Tolba Phanem, poeta africana, cuenta que en una tribu de África cuando una mujer está embaraza se retira al bosque con sus amigas, y en la intimidad compartida, buscan la canción del bebé. Piensan que cada ser humano viene al mundo con una vibración particular, con una canción que refleja su esencia vital y que la madre y sus amigas deben descubrir. Pasan largo tiempo meditando y escuchando, y solo cuando la canción se les revela, vuelven al poblado para enseñársela al resto de la tribu. Será la canción que acompañe al bebé en los momentos importantes de su vida. La tribu la cantará cuando nazca, cuando comience en la escuela, cuando se case y también cuando esté a punto de despedirse en su lecho de muerte.

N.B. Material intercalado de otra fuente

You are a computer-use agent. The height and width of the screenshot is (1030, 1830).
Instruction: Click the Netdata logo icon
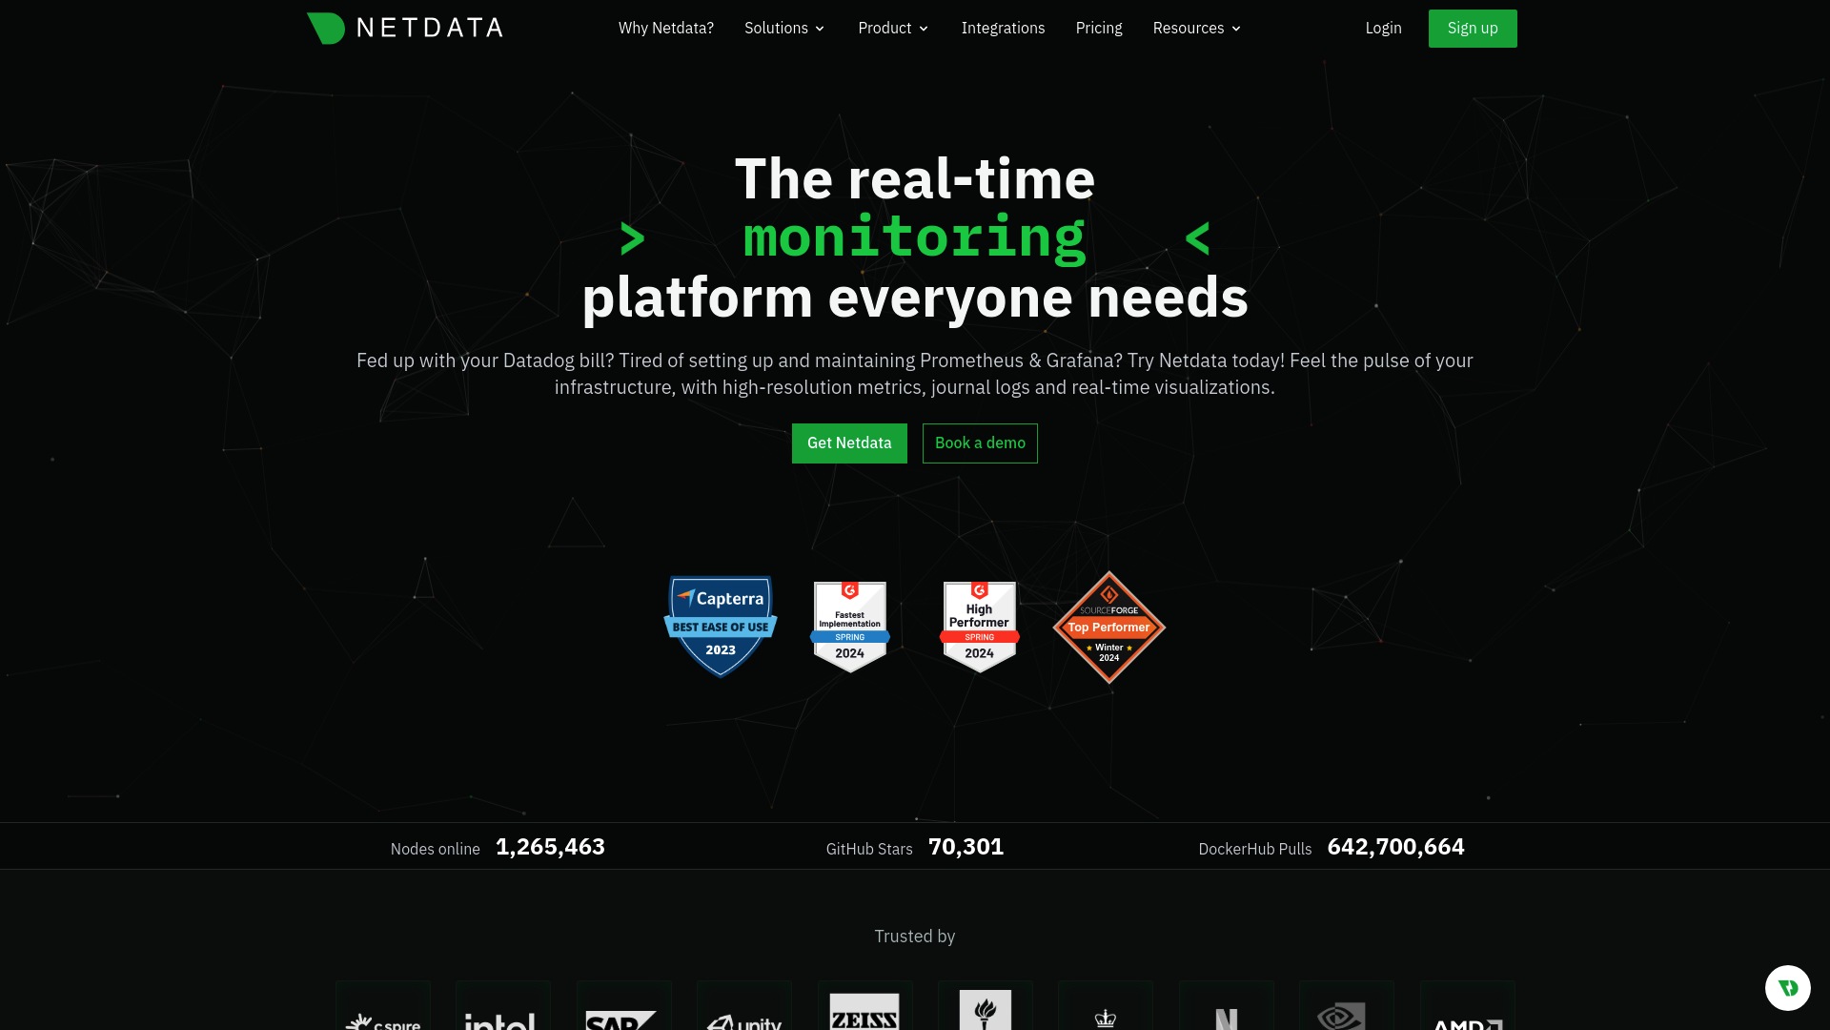pos(326,28)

Cantar para amplificar momentos únicos, para que sigan siendo únicos aún siendo de muchos. Cantar para tejer una red vibratoria que haga de un conjunto de personas un grupo. Cantar para que la intensidad de una emoción no sea una vibración aislada que derrumbe la integridad de la persona en la que nació. Cantar pues para que la emoción sea como una gota que cae en agua y se expande en ondas para ser memoria compartida, y no una gota que, en una soledad autoimpuesta, colme nuestra capacidad de resistir en vida.

Cuando hace unas semanas morían 5 niños en un accidente de tráfico en Burgos, el psiquiatra Jesús de la Gándara hablaba de la importancia del duelo para poder salir adelante en esos momentos en los que parece que todo se detiene. Aquello que ritualiza el dolor, lo disminuye, decía. En unas circunstancias tan trágicas, percibir que el dolor de uno se contagia y se comparte con otros, ayuda a mitigarlo. La carga que ha caído encima es más llevadera cuando se siente que hay más personas que la soportan al lado de uno.

De la Gándara puntualizaba además algo interesante. El ritual que ayuda en el duelo debe tener una duración justa y un carácter adecuado que no devenga en frivolidad. El modelo a no seguir, como en tantas otras cosas, es la televisión, y los telediarios en particular, donde el exceso de información y el uso del morbo como cebo para atraer al espectador, acaba generando el efecto contrario al que aparentemente aspira. El ensañamiento en el dolor, seguir exprimiendo la tragedia cuando de las lágrimas solo queda su sal, termina por saturar la capacidad empática del espectador e instaura la indiferencia allí donde debería estar la empatía.

Pineso entonces en el teatro, y al contrario de lo que sucede en televisión, ese pequeño espacio, humano, de contacto directo, en la mayoría de sus estilos y ramificaciones, parece prestarse mejor para cobijar el rito y el duelo.

Una de las muestras de duelo más enternecedoras y bellas que recuerdo aparece en la película «Los sueños de Akira Kurosawa». Allí se muestra la celebración tras la muerte de uno de los hombres más ancianos y sabios de un pueblo de Japón. No hay llanto, color negro, ni gafas oscuras que oculten los rostros. En su lugar, una fiesta de mil colores, la danza, el canto, la percusión. Celebrar la muerte como homenaje a la vida que se ha ido. Imagino ese pasaje de la película de Kurosawa en algún lugar especial de mi ciudad, convertido en un magnífico espectáculo ritual de calle.

Desde hace algún tiempo, en algunos ámbitos de la programación teatral hay un mantra que se repite. Con los tiempos que corren, no hay lugar para dramas. En el teatro reír es lo que necesita la gente, reír y no asistir a un acto donde al espectador se le reproduzca la sensación de desgracia que le acompaña en la vida cotidiana. Se prioriza entonces por el estilo teatral, que debe ser complaciente y cercano a la comedia ligera, antes que optar por la calidad del acto. Entienden de forma simplista que el arte es una vía de evadirse de la realidad, asumiendo que negar el problema es su solución.

Por todo lo comentado aquí, a mí se me antoja más bien lo contrario: sin negar el espacio para el humor y la risa necesaria, el momento actual es probablemente más propicio que otros para tratar la tragedia aplicando, eso sí, nuevas miradas. Creemos arte y belleza también con aquello que nos produce dolor y desdicha. Sabemos que aliviar esas contracturas del alma sigue la dinámica contraria a la de una epidemia. Cuanto más comparte, cuanto mejor se ritualiza, mejor se sobrelleva.